(Stored items)

######

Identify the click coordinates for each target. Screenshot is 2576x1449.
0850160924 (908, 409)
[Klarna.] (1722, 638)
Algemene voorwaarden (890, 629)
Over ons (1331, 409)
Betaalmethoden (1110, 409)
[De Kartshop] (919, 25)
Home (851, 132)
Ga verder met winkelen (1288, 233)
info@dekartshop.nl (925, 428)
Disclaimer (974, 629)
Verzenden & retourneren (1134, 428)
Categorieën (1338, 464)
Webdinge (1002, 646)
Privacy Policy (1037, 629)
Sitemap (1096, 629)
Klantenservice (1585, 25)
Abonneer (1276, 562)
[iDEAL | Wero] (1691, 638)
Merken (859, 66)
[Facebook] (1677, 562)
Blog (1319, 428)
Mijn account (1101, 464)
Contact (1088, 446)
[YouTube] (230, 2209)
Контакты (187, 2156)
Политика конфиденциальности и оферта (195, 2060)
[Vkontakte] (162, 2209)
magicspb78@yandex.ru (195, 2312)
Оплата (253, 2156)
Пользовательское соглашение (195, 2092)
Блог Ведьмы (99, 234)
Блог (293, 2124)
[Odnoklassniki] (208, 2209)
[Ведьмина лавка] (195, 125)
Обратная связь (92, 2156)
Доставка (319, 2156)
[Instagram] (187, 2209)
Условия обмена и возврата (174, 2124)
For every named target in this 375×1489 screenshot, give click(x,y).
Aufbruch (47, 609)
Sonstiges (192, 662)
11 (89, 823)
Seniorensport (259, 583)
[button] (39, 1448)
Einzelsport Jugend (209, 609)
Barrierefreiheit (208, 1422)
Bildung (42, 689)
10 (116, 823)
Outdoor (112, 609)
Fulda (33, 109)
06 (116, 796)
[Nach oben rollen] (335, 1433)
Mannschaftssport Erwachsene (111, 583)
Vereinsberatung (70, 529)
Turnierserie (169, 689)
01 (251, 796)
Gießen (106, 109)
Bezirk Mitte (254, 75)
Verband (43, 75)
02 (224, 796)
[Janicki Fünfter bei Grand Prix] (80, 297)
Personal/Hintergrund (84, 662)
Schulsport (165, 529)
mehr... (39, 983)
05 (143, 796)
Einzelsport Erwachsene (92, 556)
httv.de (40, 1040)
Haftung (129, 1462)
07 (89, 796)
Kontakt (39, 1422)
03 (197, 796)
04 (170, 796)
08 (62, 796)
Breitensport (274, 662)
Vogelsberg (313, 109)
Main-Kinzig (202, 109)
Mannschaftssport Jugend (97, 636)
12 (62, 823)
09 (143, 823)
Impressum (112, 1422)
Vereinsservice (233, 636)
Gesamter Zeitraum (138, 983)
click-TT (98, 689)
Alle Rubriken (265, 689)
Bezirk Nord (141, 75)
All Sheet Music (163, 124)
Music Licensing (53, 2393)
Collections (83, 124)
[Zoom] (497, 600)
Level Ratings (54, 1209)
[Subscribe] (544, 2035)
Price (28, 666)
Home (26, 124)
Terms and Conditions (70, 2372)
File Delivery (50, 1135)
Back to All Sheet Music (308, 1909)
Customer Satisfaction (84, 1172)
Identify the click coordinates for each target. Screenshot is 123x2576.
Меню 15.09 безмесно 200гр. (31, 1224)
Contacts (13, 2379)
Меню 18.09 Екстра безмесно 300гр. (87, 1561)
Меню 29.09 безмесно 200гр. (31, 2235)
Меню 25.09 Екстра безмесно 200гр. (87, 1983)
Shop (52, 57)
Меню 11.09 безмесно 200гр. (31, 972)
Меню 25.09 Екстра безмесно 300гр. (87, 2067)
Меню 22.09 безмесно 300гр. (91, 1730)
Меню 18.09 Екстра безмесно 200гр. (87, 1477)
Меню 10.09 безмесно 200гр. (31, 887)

######

TASK DESCRIPTION: Copy the lines from the start of the data verbatim, stopping after the line containing "[button] (39, 1448)".

EXERCISE OUTPUT:
Identify the click coordinates for each target. Screenshot is 2576x1449.
0850160924 (908, 409)
[Klarna.] (1722, 638)
Algemene voorwaarden (890, 629)
Over ons (1331, 409)
Betaalmethoden (1110, 409)
[De Kartshop] (919, 25)
Home (851, 132)
Ga verder met winkelen (1288, 233)
info@dekartshop.nl (925, 428)
Disclaimer (974, 629)
Verzenden & retourneren (1134, 428)
Categorieën (1338, 464)
Webdinge (1002, 646)
Privacy Policy (1037, 629)
Sitemap (1096, 629)
Klantenservice (1585, 25)
Abonneer (1276, 562)
[iDEAL | Wero] (1691, 638)
Merken (859, 66)
[Facebook] (1677, 562)
Blog (1319, 428)
Mijn account (1101, 464)
Contact (1088, 446)
[YouTube] (230, 2209)
Контакты (187, 2156)
Политика конфиденциальности и оферта (195, 2060)
[Vkontakte] (162, 2209)
magicspb78@yandex.ru (195, 2312)
Оплата (253, 2156)
Пользовательское соглашение (195, 2092)
Блог Ведьмы (99, 234)
Блог (293, 2124)
[Odnoklassniki] (208, 2209)
[Ведьмина лавка] (195, 125)
Обратная связь (92, 2156)
Доставка (319, 2156)
[Instagram] (187, 2209)
Условия обмена и возврата (174, 2124)
For every named target in this 375×1489 screenshot, give click(x,y).
Aufbruch (47, 609)
Sonstiges (192, 662)
11 (89, 823)
Seniorensport (259, 583)
[button] (39, 1448)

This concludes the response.